Finalmente, le recomiendan a un médico que atiende en varias clínicas privadas y hospitales públicos. El consultorio es moderno, tiene tecnología de última generación. Su método, dice el médico, es único en el país. En la ecografía le detecta a Sandra un fibroma y les explica a ella y al marido que si no es él quien hace la intervención, probablemente ella muera. Todo a cambio de unos miles de dólares, claro. Sandra no tiene miles de dólares y no quiere abortar con ese médico. Empieza un derrotero por distintos consultorios, todos dudosos. Todos, clandestinos. Pasan los días y la desesperación crece. Si quiere hacérselo en un hospital público, uno de los pocos que realizan interrupciones de embarazo, necesita una presentación judicial. No tiene tiempo. Vuelve al primer casillero: el genetista. El último estudio revela que el ritmo cardíaco del feto se detuvo. Sandra piensa que ahora sí podrá abortar con las condiciones mínimas de salud garantizadas. Le recetanmisoprostol. Tiene que tomar las pastillas en su casa y, recién cuando empiece el sangrado, ir al sanatorio para que él termine el procedimiento. Obedece. Empieza el sangrado en su casa. Es hora de ir al sanatorio. Llega a la guardia con una hemorragia imparable, perdió mucha sangre. La internan, le dan anestesia, esa pesadilla termina. Sandra casi se muere. Sobrevive, por suerte.

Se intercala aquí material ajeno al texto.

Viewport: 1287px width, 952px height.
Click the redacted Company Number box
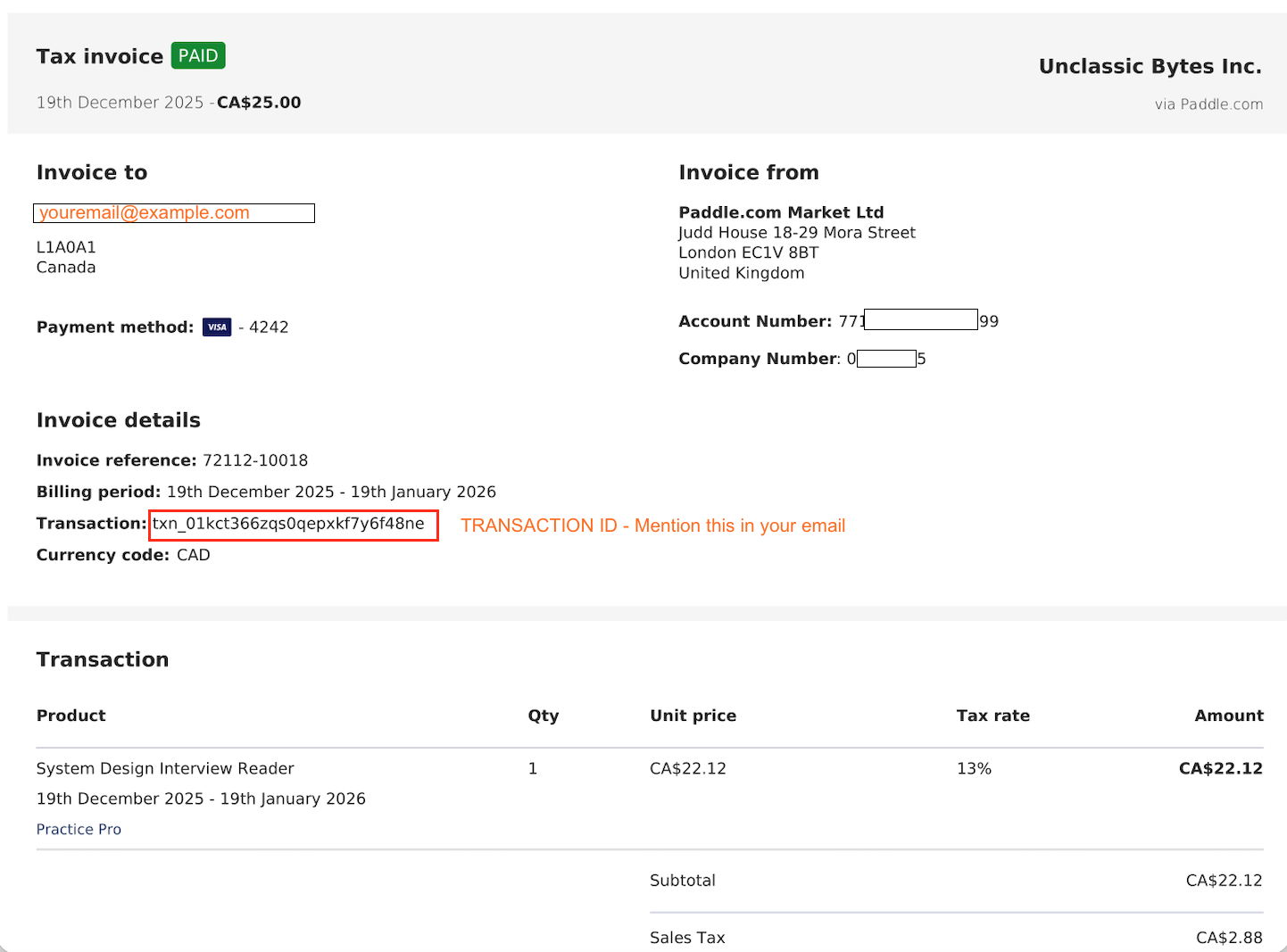coord(884,359)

Lucrecia está separada y tiene una hija. Hace un año quedó embarazada de una relación casual, porque, otra vez, el método anticonceptivo falló. Su ginecóloga no tiene miedo. Le receta misoprostol, por el que paga alrededor de 3.000 pesos. Todo transcurre según lo previsto y Lucrecia acude a su clínica privada para el control posterior. La encargada de realizar la ecografía la maltrata, le pregunta por qué está ahí… “Un aborto espontáneo”, miente Lucrecia. “Últimamente vienen muchas como vos acá por abortos espontáneos, qué raro”, le dice la ecografista. Lucrecia se siente sospechosa. Lo único que quiere es salir de ahí, rápido. Lucrecia tuvo suerte.
Los casos que acabo de contar son distintos: pero tienen varias cosas en común: son historias reales, de mujeres que no pertenecen a sectores vulnerables, que pudieron elegir y que sobrevivieron, porque tuvieron suerte. Son las experiencias de cuatro amigas cercanas, que representan las experiencias de miles de mujeres sometidas a estas situaciones. La práctica clandestina nos afecta a todas: quienes pertenecen a los sectores más vulnerables corren muchos más riesgos; quienes tenemos más recursos económicos también estamos condenadas a la clandestinidad y al peligro.
Laura, Mariela, Sandra y Lucrecia tienen otra cosa en común: son madres de hijas que hoy son adolescentes. Ninguna quiere que su hija pase por una experiencia como la de ellas. Las cuatro son mamás de esas pibas que todos los martes y los jueves ponen el cuerpo acá, en avenida Rivadavia. Ustedes seguramente las ven cuando vienen a trabajar. Son esas chicas que se fabrican artesanalmente los pañuelos de la campaña por el aborto legal. Son esas jóvenes que no pueden creer que el aborto no sea legal. Son aquellas que a muchas y muchos adultos los están haciendo cambiar de opinión. Porque a veces es bueno cambiar de opinión. Ellas son las que están llevando adelante esta batalla por la ampliación de derechos. Las que les están pidiendo a ustedes, legisladoras y legisladores, que voten por el aborto legal, seguro y gratuito para vivir en un país mejor. Muchas de ellas votan el año que viene por primera vez. Escúchenlas. Sus argumentos son mejores que los míos. Tenemos mucho para aprender. No quieren tener suerte, quieren tener derechos.